Okay, so i was reading the website and Nature's variety is a 6 star food (thats good!) but it says that theres a fat ingrident in the top five....and that could bloat in a large breed dog????


----------



## allux00 (Mar 2, 2008)

They sell Nature's Variety at my vet... had to drag my mother away from it yesterday saying "He's on CANIDAE!"


----------



## Rosco's Mom (May 1, 2007)

allux00 said:


> They sell Nature's Variety at my vet... had to drag my mother away from it yesterday saying "He's on CANIDAE!"


i tried canidae, rosco didnt like it.


----------



## MissNikkisMom (Apr 10, 2007)

I feed Miss N Nature's Variety Prairie Chicken Meal & Brown Rice. They had a couple recalls on their "Instinct" chicken and on their cat food. IMHO they've been very forthcoming with information about their recalled products. We've had really good luck with this food. We originally used the venison and have rotated to the chicken.

We tried California Natural, but she had really runny poo with that brand. All dogs are so different -- it's really hard to know which food will be best. We tried Canidae too, and she had poo issues with that also.

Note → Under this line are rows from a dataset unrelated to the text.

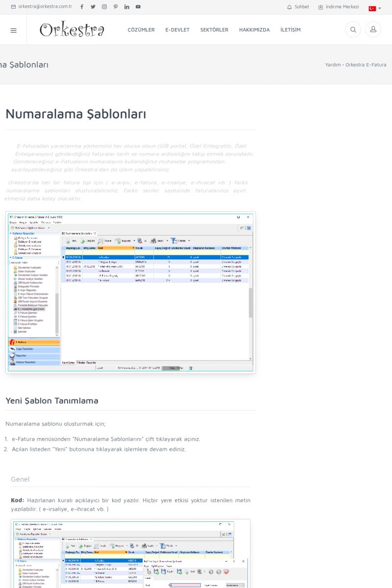Open the hamburger menu
The height and width of the screenshot is (588, 392).
pos(13,30)
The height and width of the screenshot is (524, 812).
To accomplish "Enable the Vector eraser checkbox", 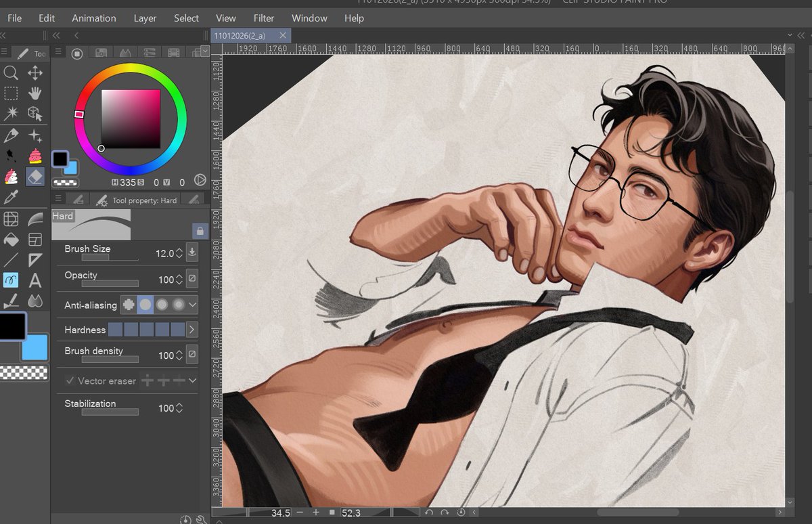I will (70, 380).
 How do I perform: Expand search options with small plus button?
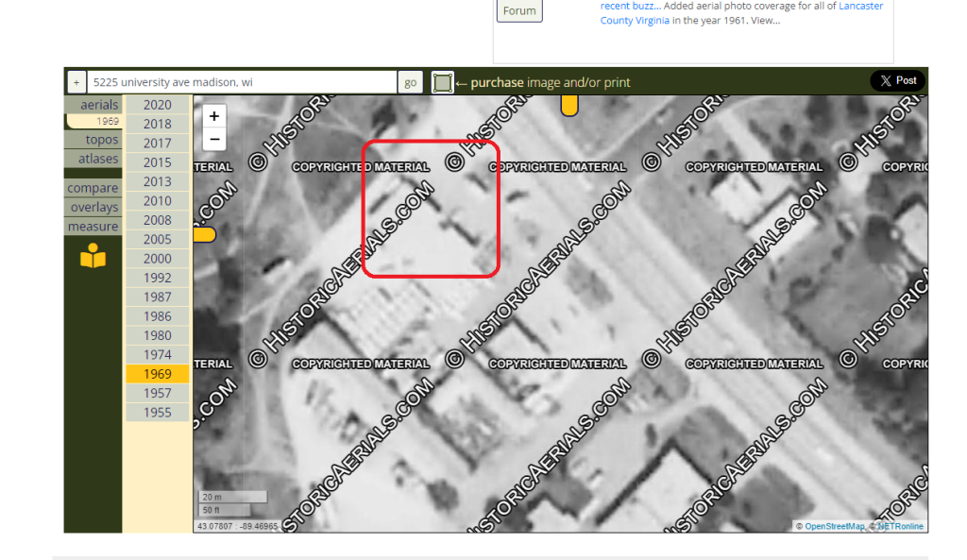[x=76, y=82]

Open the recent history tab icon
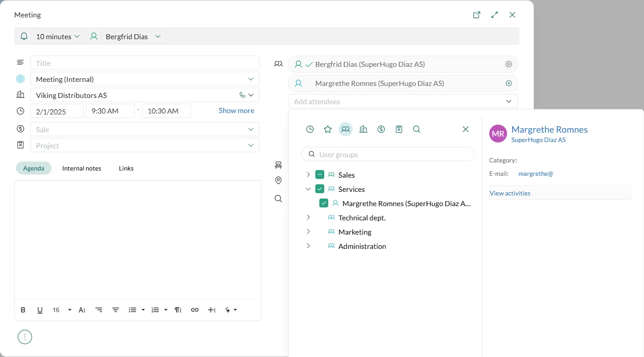point(310,129)
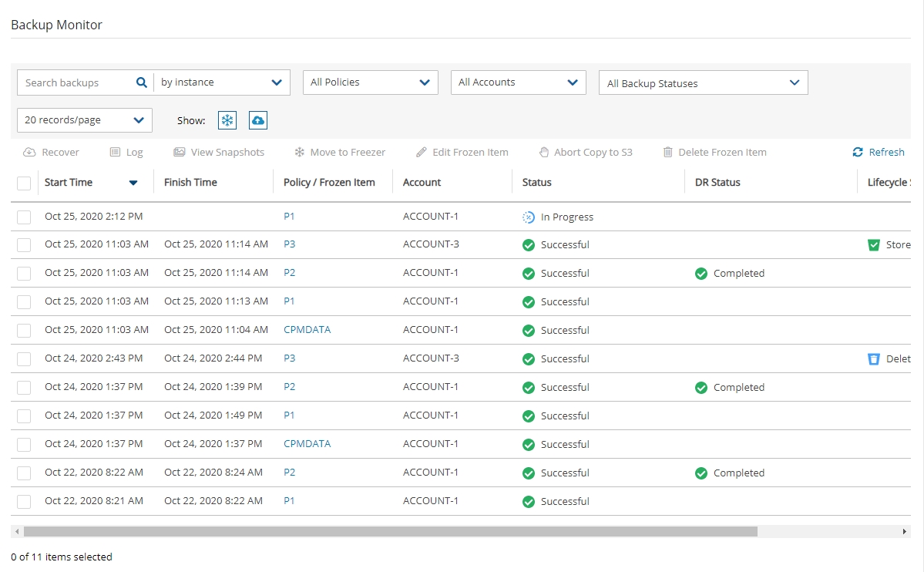This screenshot has height=572, width=924.
Task: Click the horizontal scrollbar thumb
Action: pyautogui.click(x=390, y=531)
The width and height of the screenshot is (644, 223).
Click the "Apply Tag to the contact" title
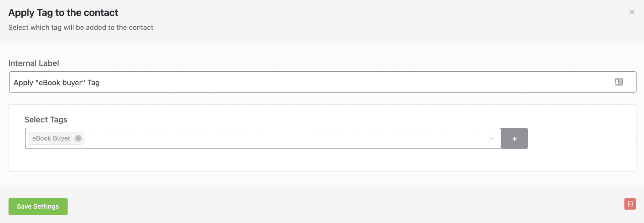coord(63,13)
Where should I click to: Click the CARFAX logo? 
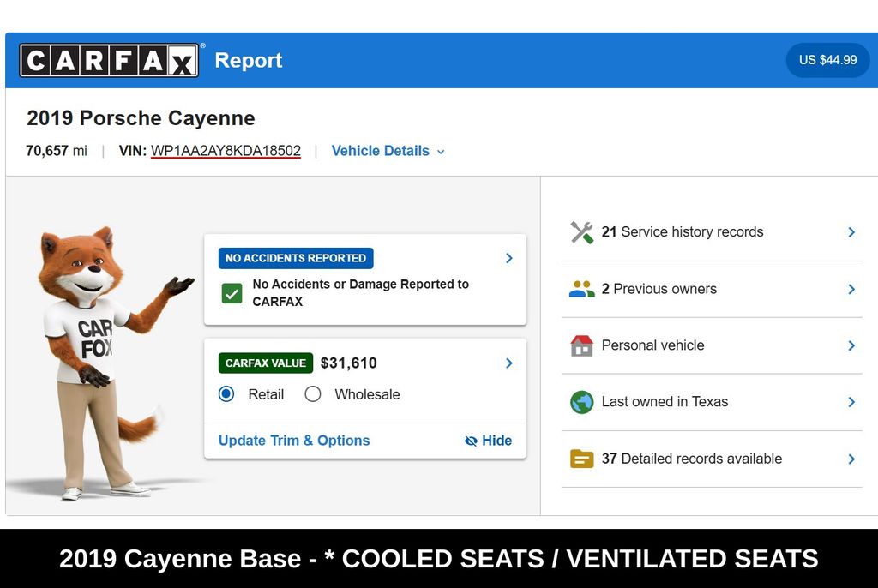(110, 61)
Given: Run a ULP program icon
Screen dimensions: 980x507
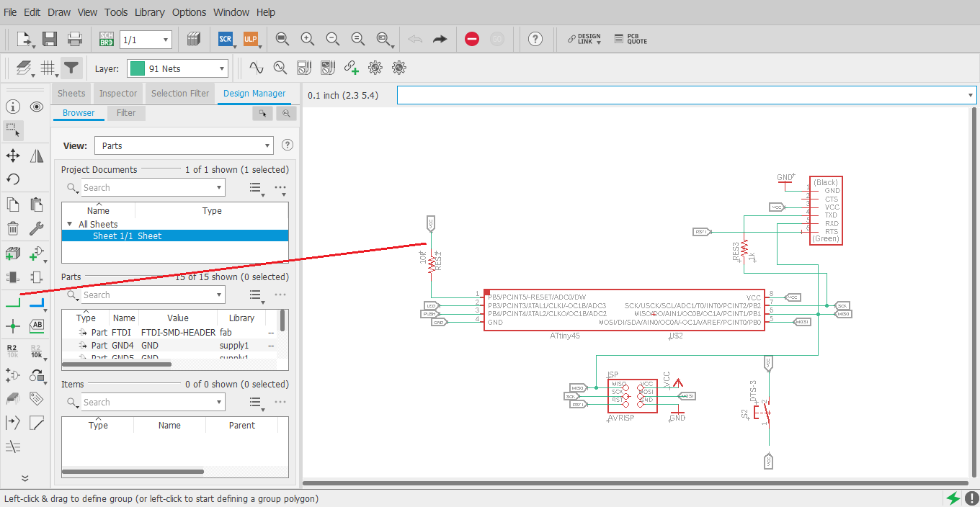Looking at the screenshot, I should pyautogui.click(x=250, y=39).
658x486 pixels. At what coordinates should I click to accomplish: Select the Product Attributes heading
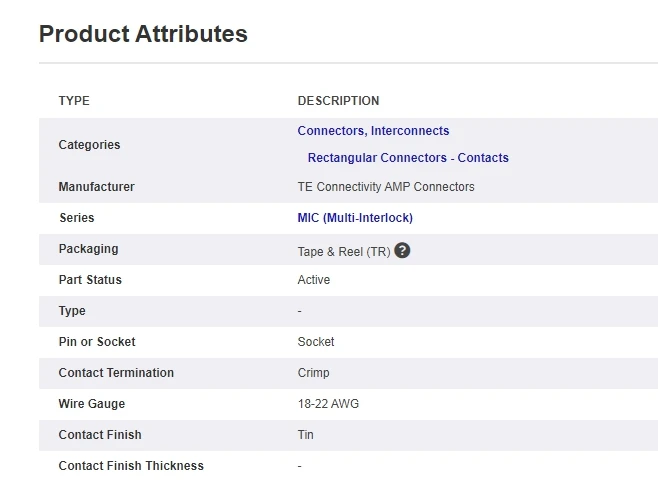pos(143,34)
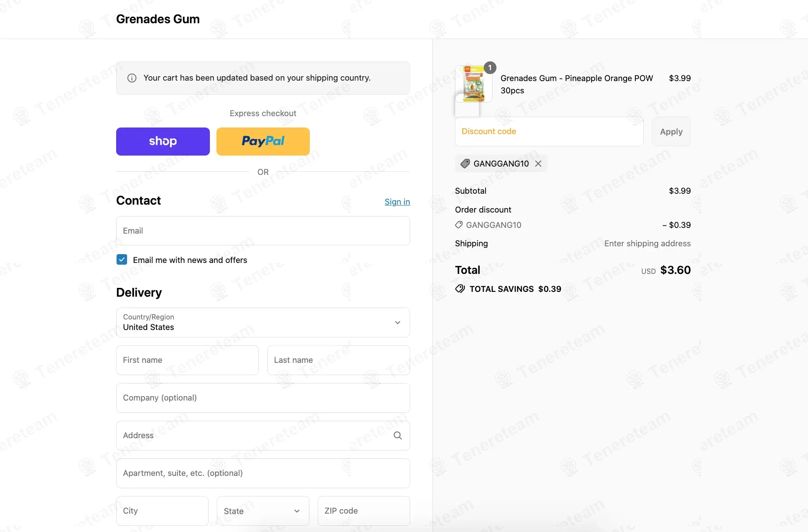
Task: Pay with Shop express checkout
Action: [163, 142]
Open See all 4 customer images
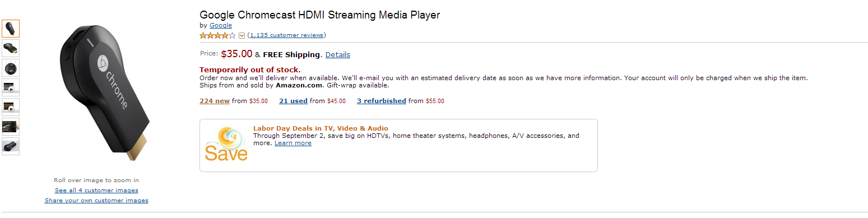Viewport: 868px width, 218px height. (96, 191)
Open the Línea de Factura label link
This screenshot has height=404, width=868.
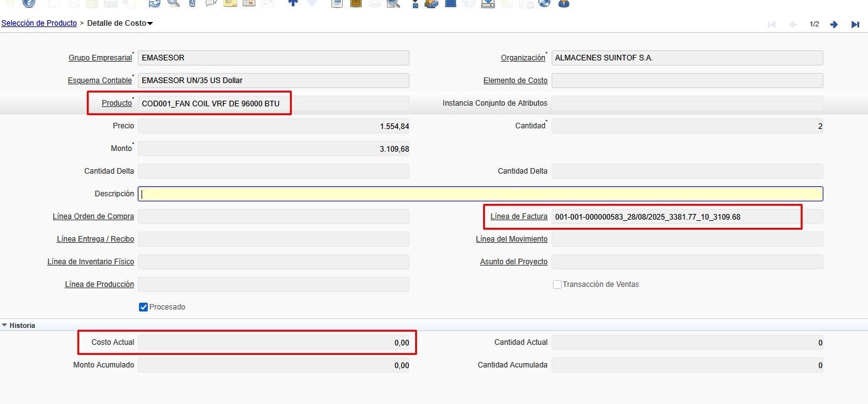point(519,216)
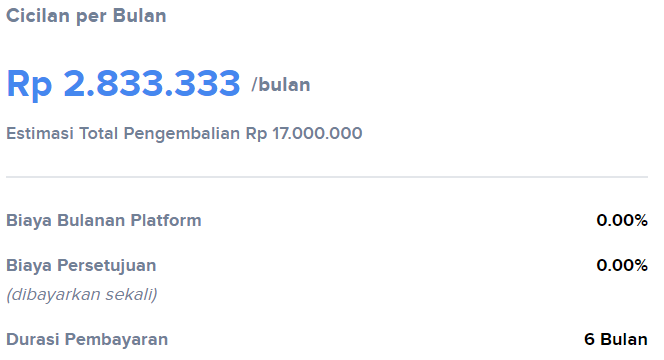Select the Rp 17.000.000 total amount
This screenshot has height=360, width=664.
(x=304, y=133)
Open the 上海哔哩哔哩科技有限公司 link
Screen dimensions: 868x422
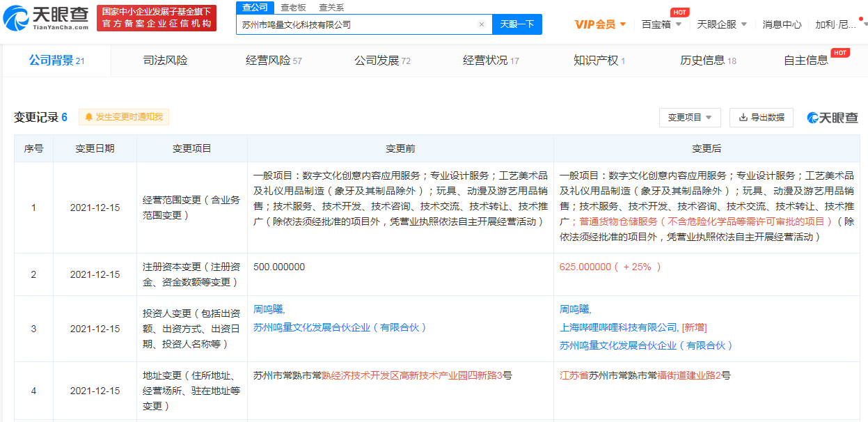point(618,327)
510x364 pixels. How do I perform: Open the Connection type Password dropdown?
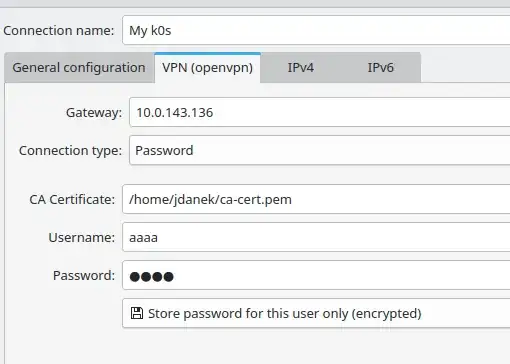click(319, 150)

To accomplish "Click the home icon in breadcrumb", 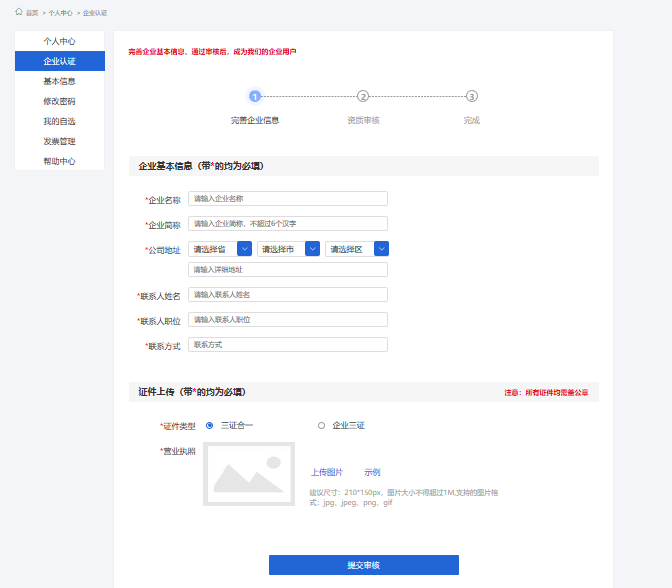I will (x=19, y=12).
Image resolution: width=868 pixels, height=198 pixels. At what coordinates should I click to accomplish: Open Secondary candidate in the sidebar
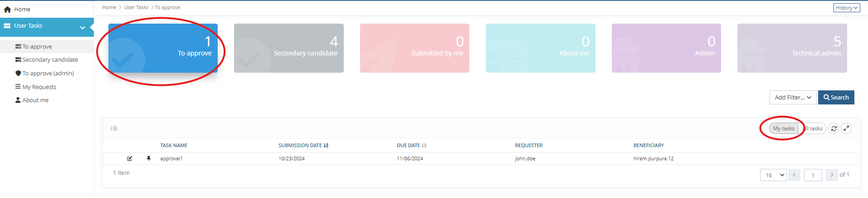coord(50,59)
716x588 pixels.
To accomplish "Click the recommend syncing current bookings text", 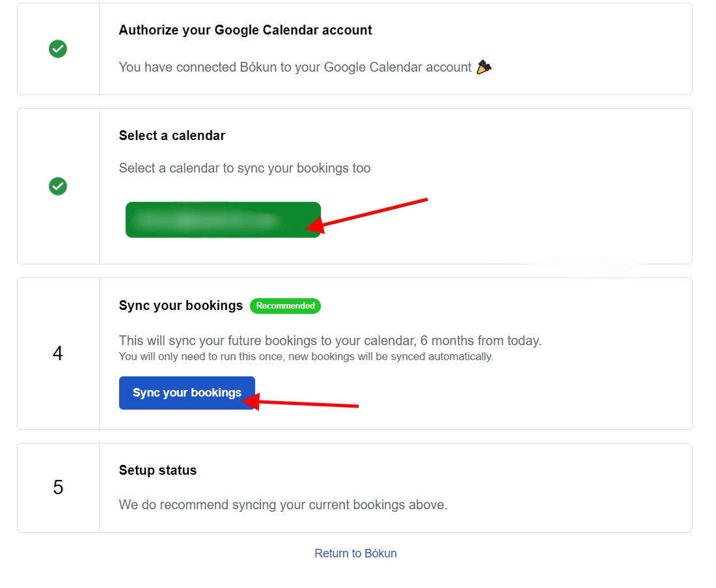I will point(283,505).
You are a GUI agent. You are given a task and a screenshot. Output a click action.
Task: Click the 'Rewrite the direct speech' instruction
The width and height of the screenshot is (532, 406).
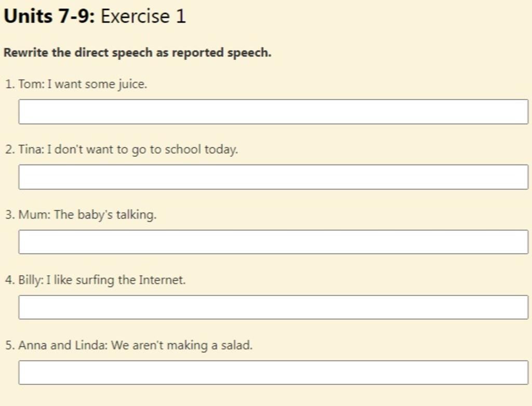pyautogui.click(x=137, y=53)
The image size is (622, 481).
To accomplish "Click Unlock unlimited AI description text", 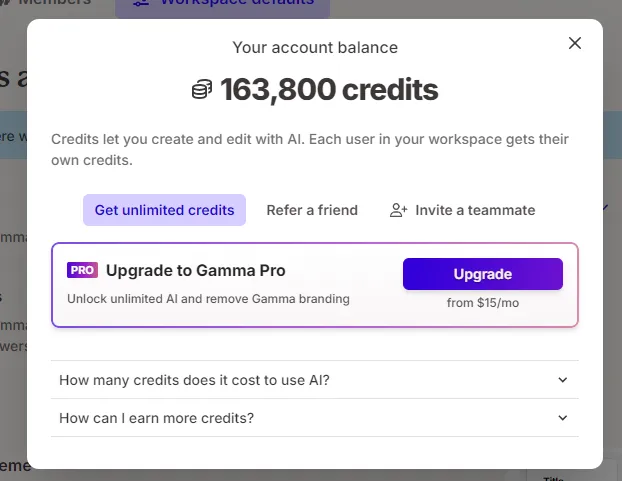I will [x=208, y=299].
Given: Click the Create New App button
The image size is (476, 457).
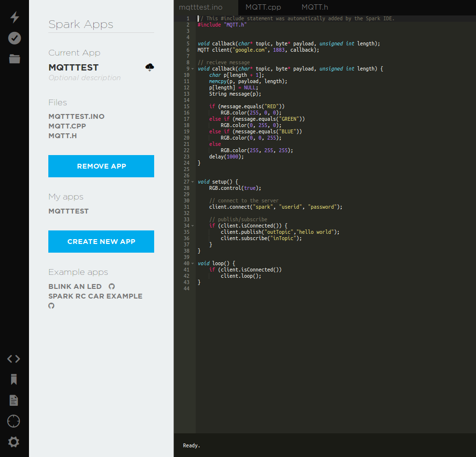Looking at the screenshot, I should 101,242.
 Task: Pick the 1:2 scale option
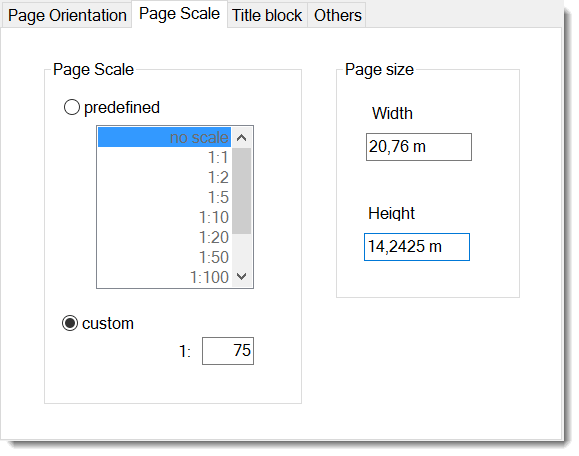(164, 178)
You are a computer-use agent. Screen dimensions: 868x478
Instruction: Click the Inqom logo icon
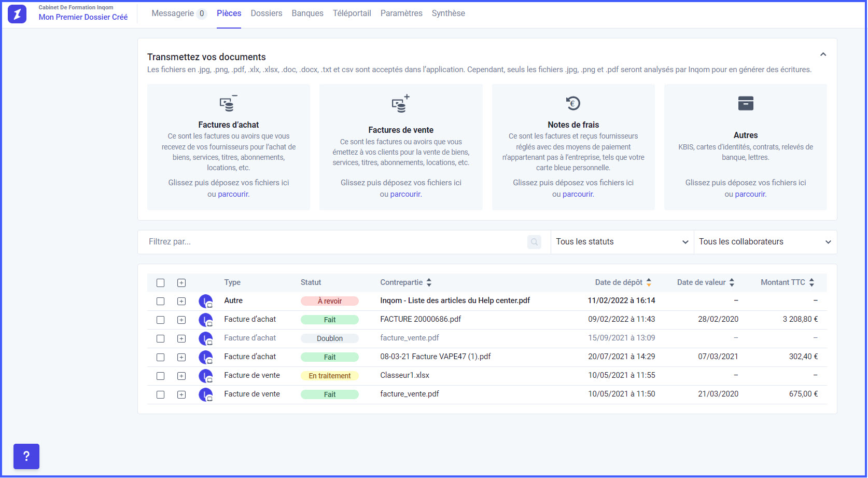point(17,14)
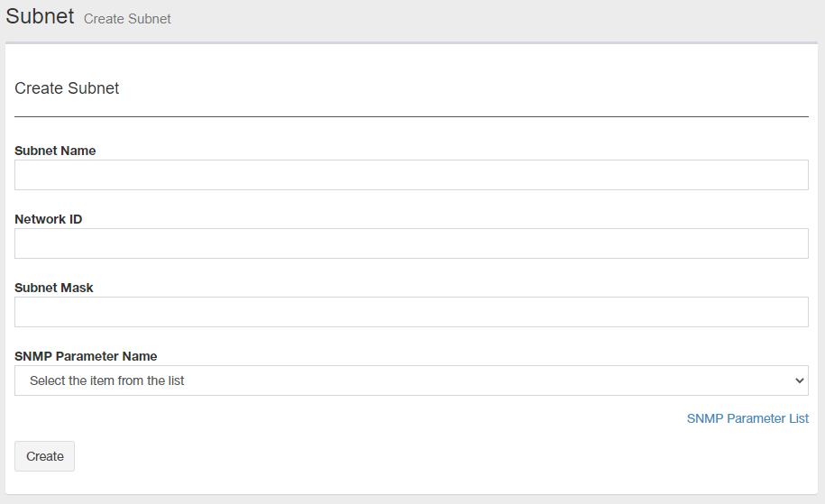Click the Network ID label
Image resolution: width=825 pixels, height=504 pixels.
pyautogui.click(x=49, y=219)
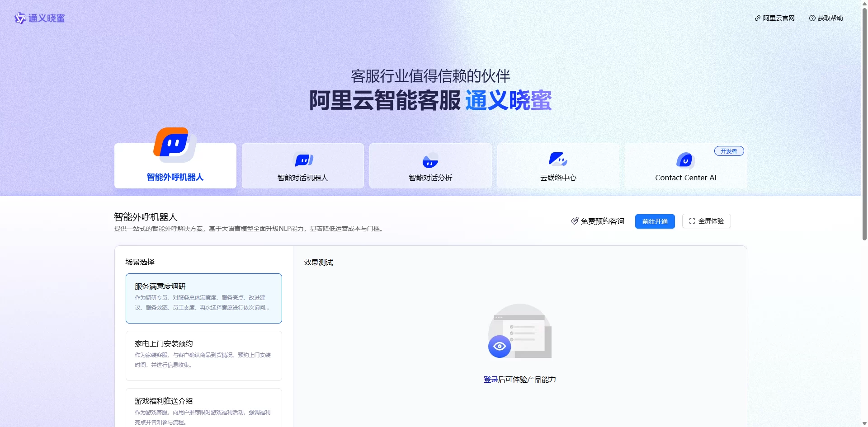Screen dimensions: 868x427
Task: Click the question mark help icon
Action: [812, 18]
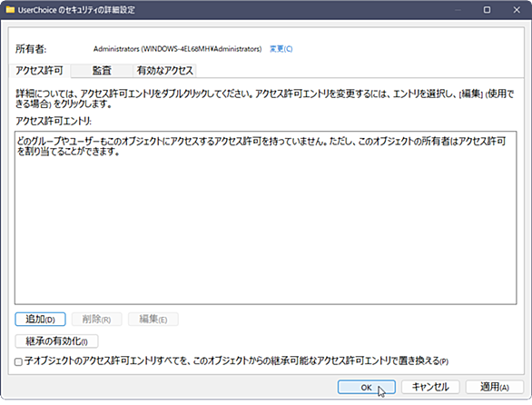Click the disabled 編集(E) button
This screenshot has height=405, width=532.
[153, 319]
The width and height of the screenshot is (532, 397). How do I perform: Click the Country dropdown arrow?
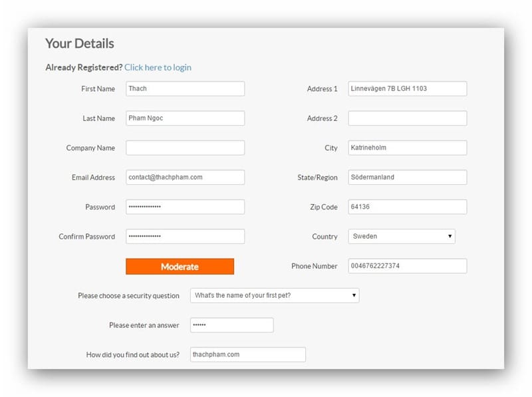(450, 236)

I go by foods on the Whole Dog Journal's list as far those I'd consider giving my dog.

Good luck!


----------



## GoldenJoyx'stwo (Feb 25, 2007)

Rosco's Mom said:


> i tried canidae, rosco didnt like it.


Through the years I've heard this many times. My two would probably eat dirt. LOL


----------



## Penny & Maggie's Mom (Oct 4, 2007)

Kimm said:


> Through the years I've heard this many times. My two would probably eat dirt. LOL


 LOL My crew DOES eat dirt..... when they can get away with it !!!


----------



## For the Love of Goldens (Dec 11, 2006)

I use the California Natural Fish and Sweet Potatoe because Sierra had terrible allergies that we thought was related to food. She and Simon both liked it. I might possibly switch Simon off of it because it seems like his coat is a little dry. I'm not sure if it is related to the food though. Luckily, no poo problems!


----------